## SOURCE PASSAGE
Strikingly's website development platform is entirely HTML5 and CSS3 in order to satisfy the mobile website creation first. This is key, in my estimation, for Strikingly to compete against the entrenched competitors it faces. None of them that I could determine have taken this 'mobile first' approach.
And it's not inconceivable that our current economic woes could evaporate with the help of technologies like Strikingly. As a strong supporter of Entrepreneurship as the economic engine of the American economy, it's crucially important that government not overtax nor over-regulate small businesses but make it easy to start, incorporate and grow a small enterprise. Our government is not doing a good job of this now and without this, our economy will not improve. With website technologies like Strikingly, budding entrepreneurs who have just been laid off; perhaps been unemployed for an extended period; or just quit their mundane jobs to pursue their dreams, can have an easy way to focus themselves and start building their business online with a website and see where it takes them from there. Think of this first website as an online business plan for a new enterprise. Getting started is the most important thing. Just like writing the great American novel, entrepreneurs need to sit right down and just do it ... just start typing ... just start 'imagineering.'
Started by David Chen and co-founders Teng Bao and Dafeng Gou, Strikingly has offices in Shanghai, San Francisco and Singapore. Chen was a Chinese national coming to the US alone and Strikingly quickly became a Y Combinator company. Russian billionaire Yuri Milner started this incubator/accelerator/institute and Y Combinator only picks the highest-potential tech start-ups to invest seed money in and put through its residency program. Chen is in many ways a prime example of the 'Great American Success Story,' having come to the USA all alone to start an American high school; this couldn't have been easy.

## SHORT EXERCISE 1
Name every person identified by full name in the passage on Strikingly.
## SHORT EXERCISE 2
Restate the part of the passage on Strikingly that begins with "Strikingly's website development" and ends with "this 'mobile first' approach.", swapping "competitors" for "rivals".

## RECORDS
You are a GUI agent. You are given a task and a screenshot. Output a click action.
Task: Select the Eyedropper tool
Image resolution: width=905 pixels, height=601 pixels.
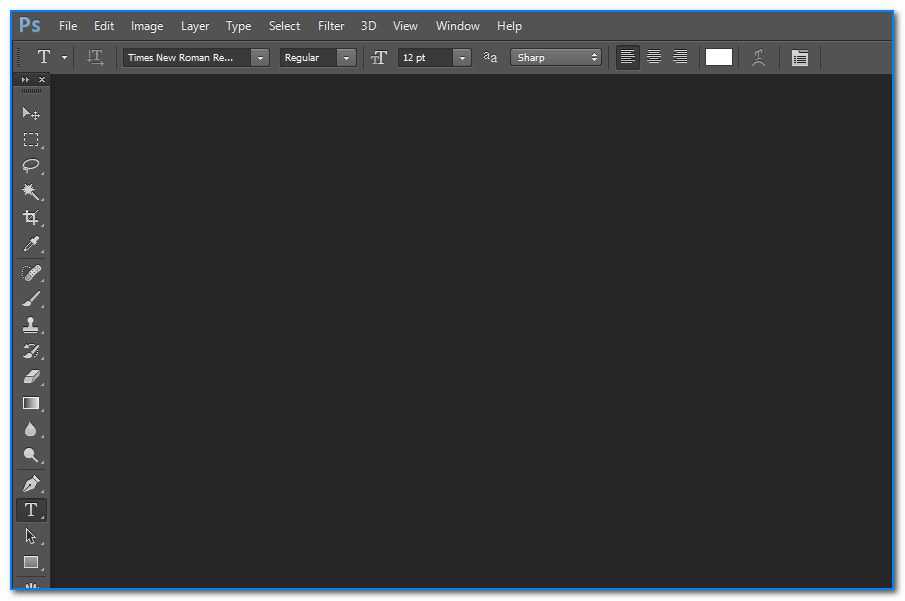pos(31,245)
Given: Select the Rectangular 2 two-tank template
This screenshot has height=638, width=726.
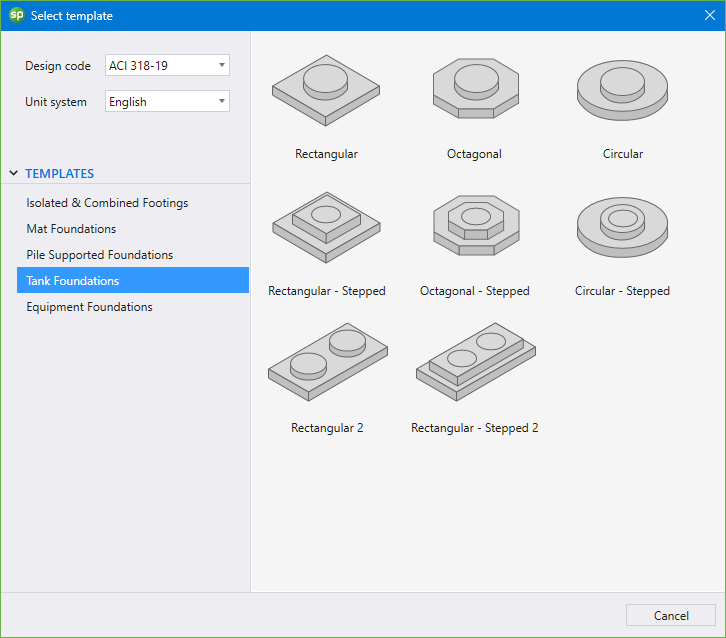Looking at the screenshot, I should [327, 363].
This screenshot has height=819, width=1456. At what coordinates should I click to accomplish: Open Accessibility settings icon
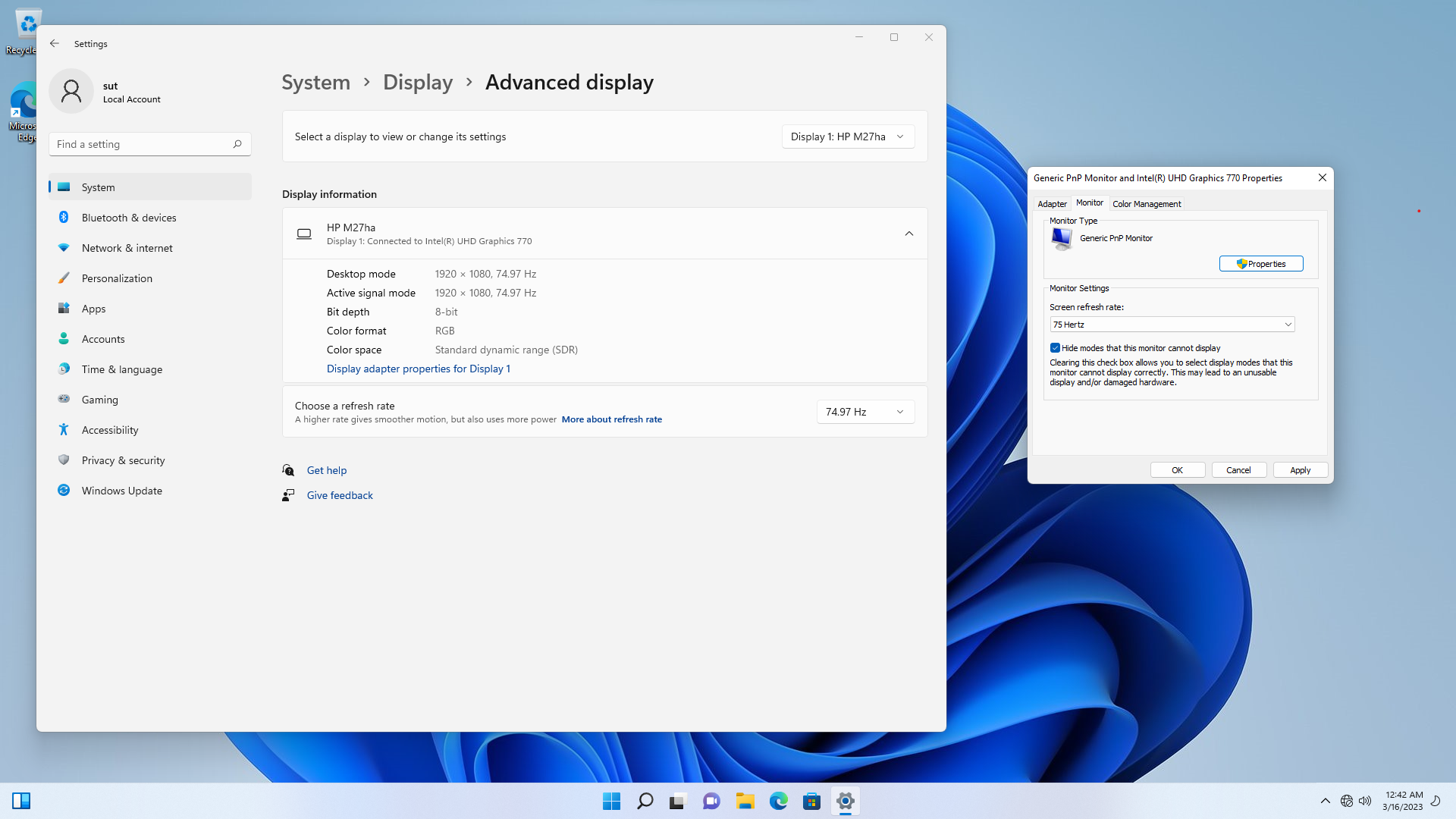click(x=64, y=429)
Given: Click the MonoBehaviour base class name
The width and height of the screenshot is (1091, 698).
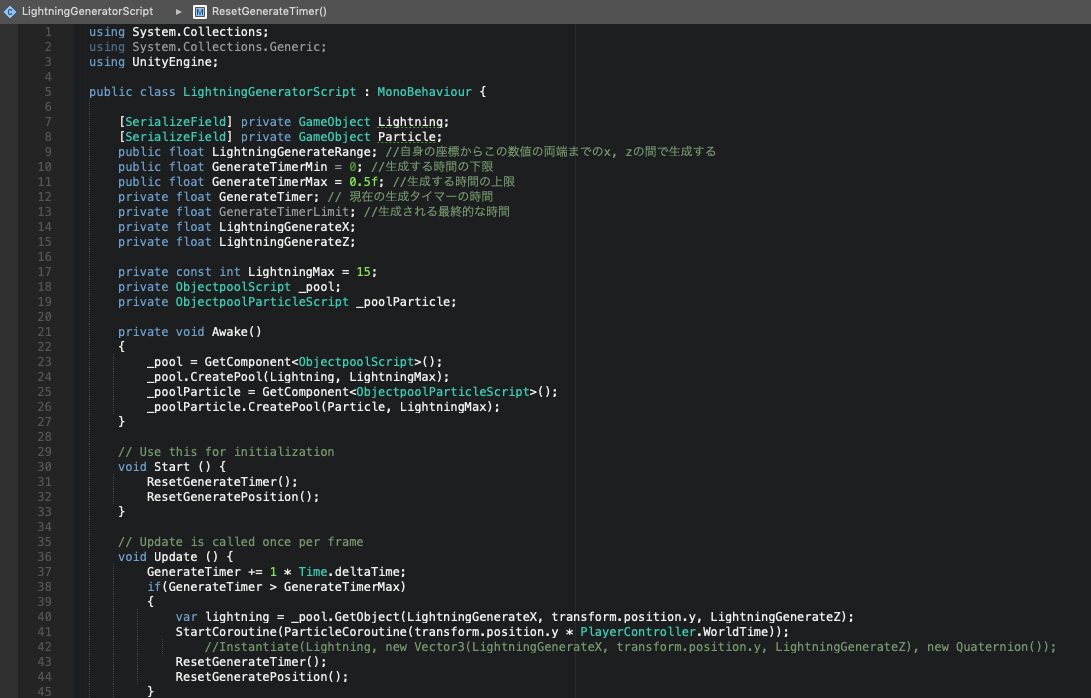Looking at the screenshot, I should tap(424, 92).
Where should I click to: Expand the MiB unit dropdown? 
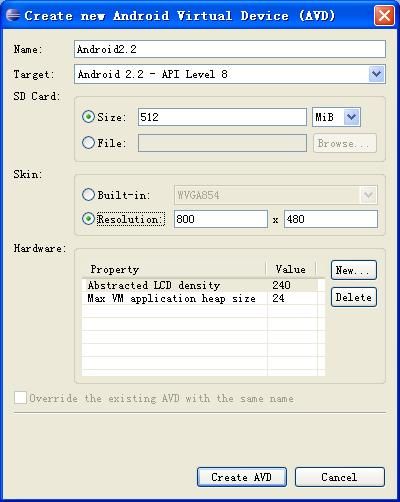click(x=352, y=117)
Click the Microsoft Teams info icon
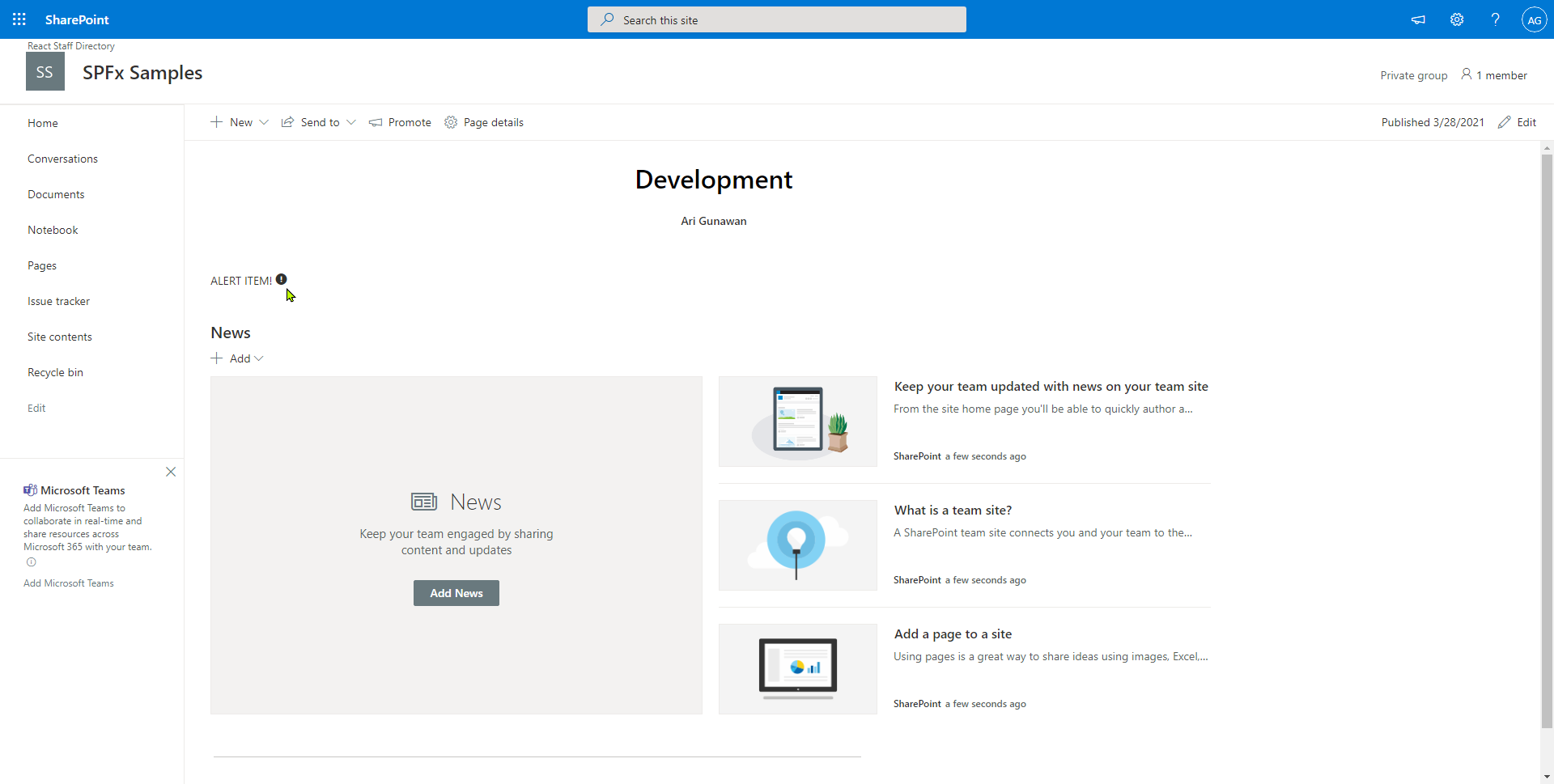This screenshot has width=1554, height=784. pyautogui.click(x=30, y=562)
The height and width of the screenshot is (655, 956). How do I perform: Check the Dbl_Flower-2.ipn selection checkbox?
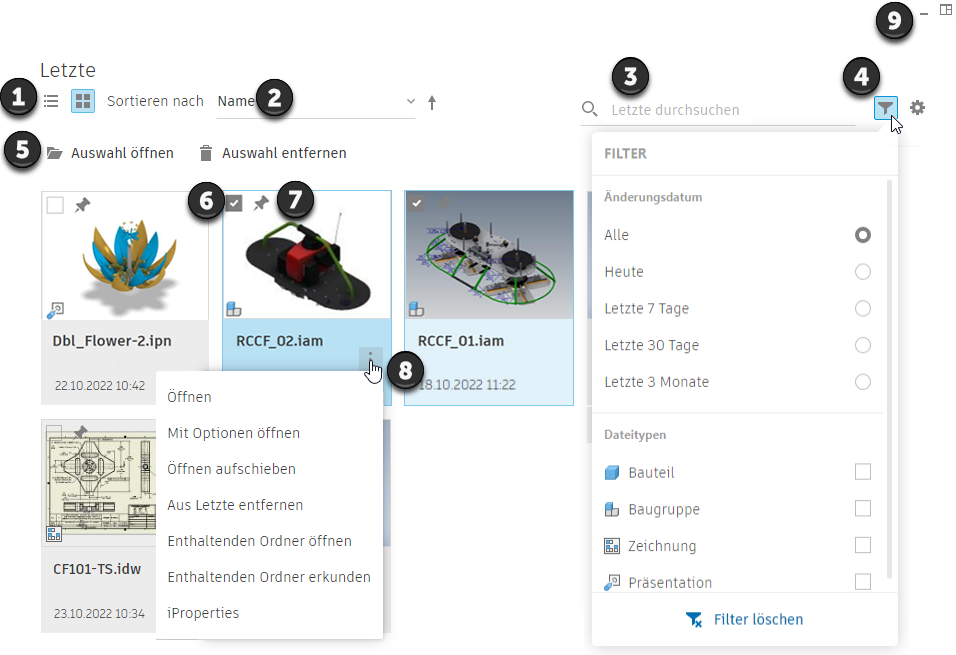pyautogui.click(x=56, y=205)
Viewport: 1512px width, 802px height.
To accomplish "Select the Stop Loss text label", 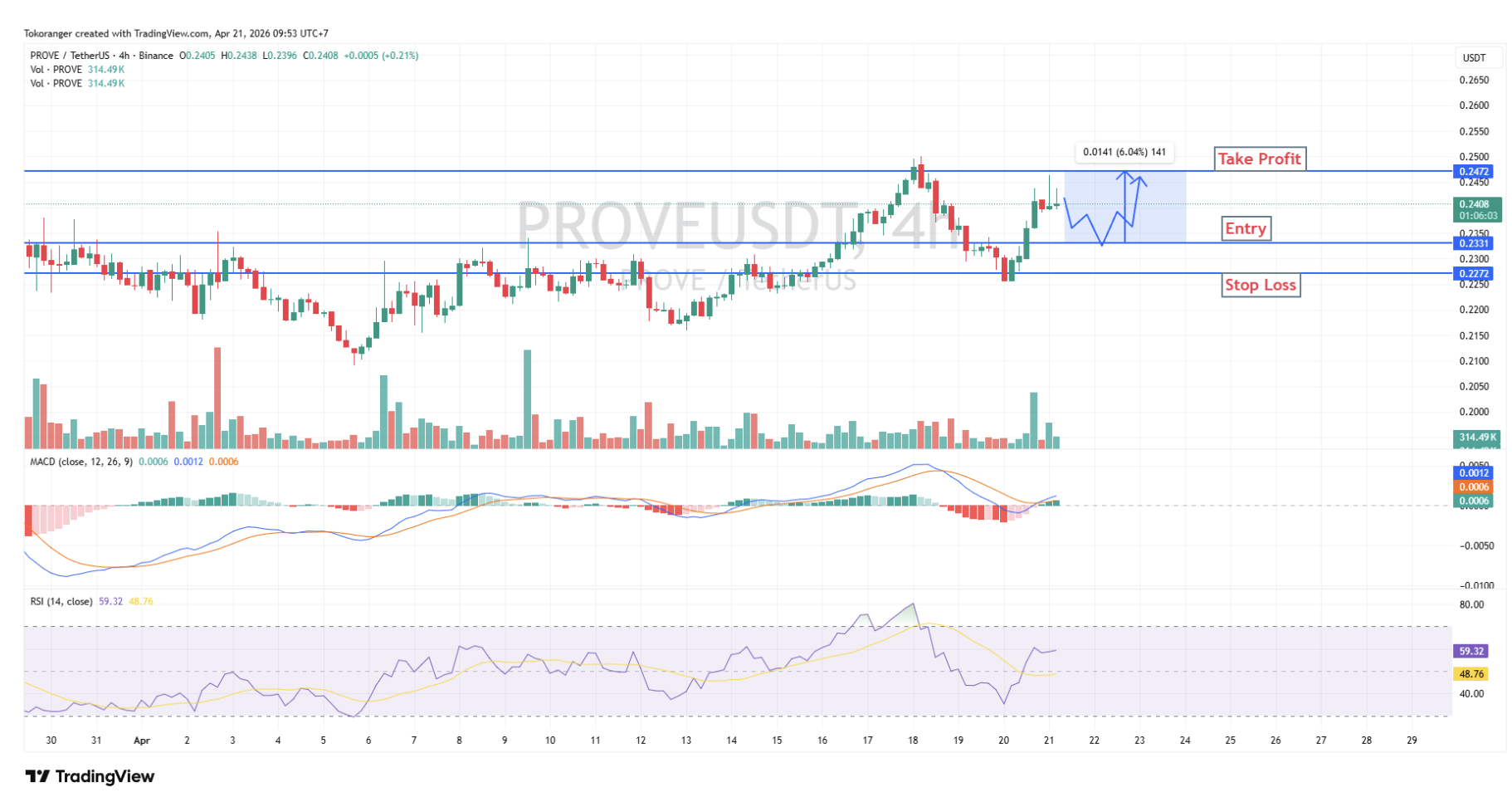I will pyautogui.click(x=1260, y=286).
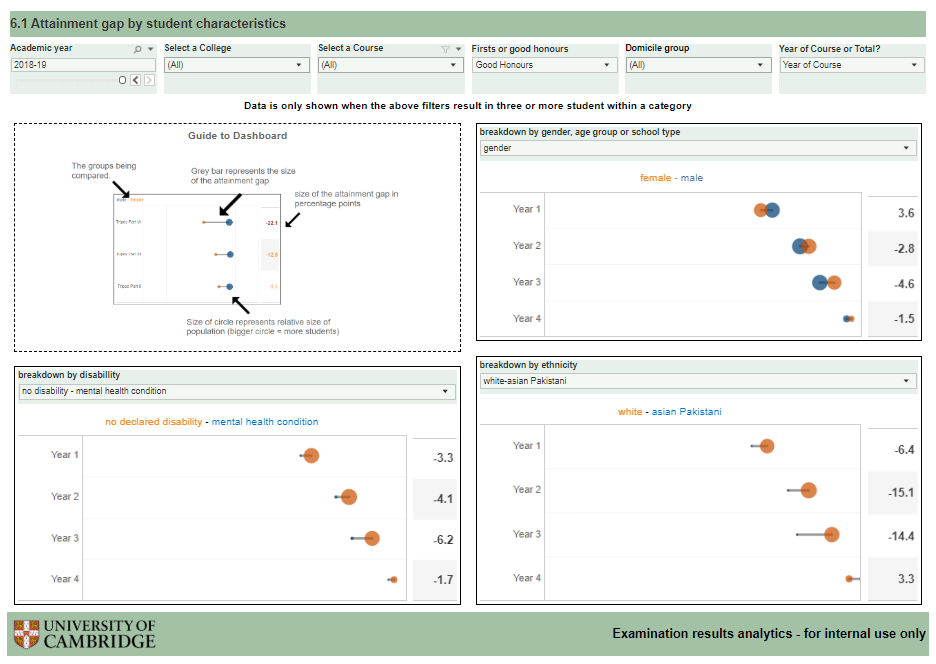The image size is (936, 664).
Task: Click the Guide to Dashboard example image
Action: pos(199,248)
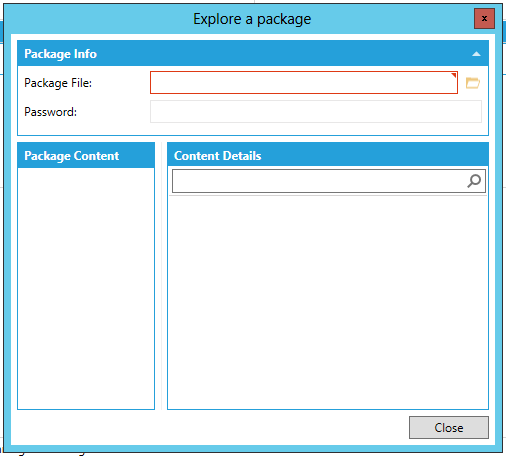Click the red validation corner on Package File
The image size is (506, 456).
click(454, 75)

## WRITTEN SOLUTION 1
David Chen, Teng Bao, Dafeng Gou, Yuri Milner

## WRITTEN SOLUTION 2
Strikingly's website development platform is entirely HTML5 and CSS3 in order to satisfy the mobile website creation first. This is key, in my estimation, for Strikingly to compete against the entrenched rivals it faces. None of them that I could determine have taken this 'mobile first' approach.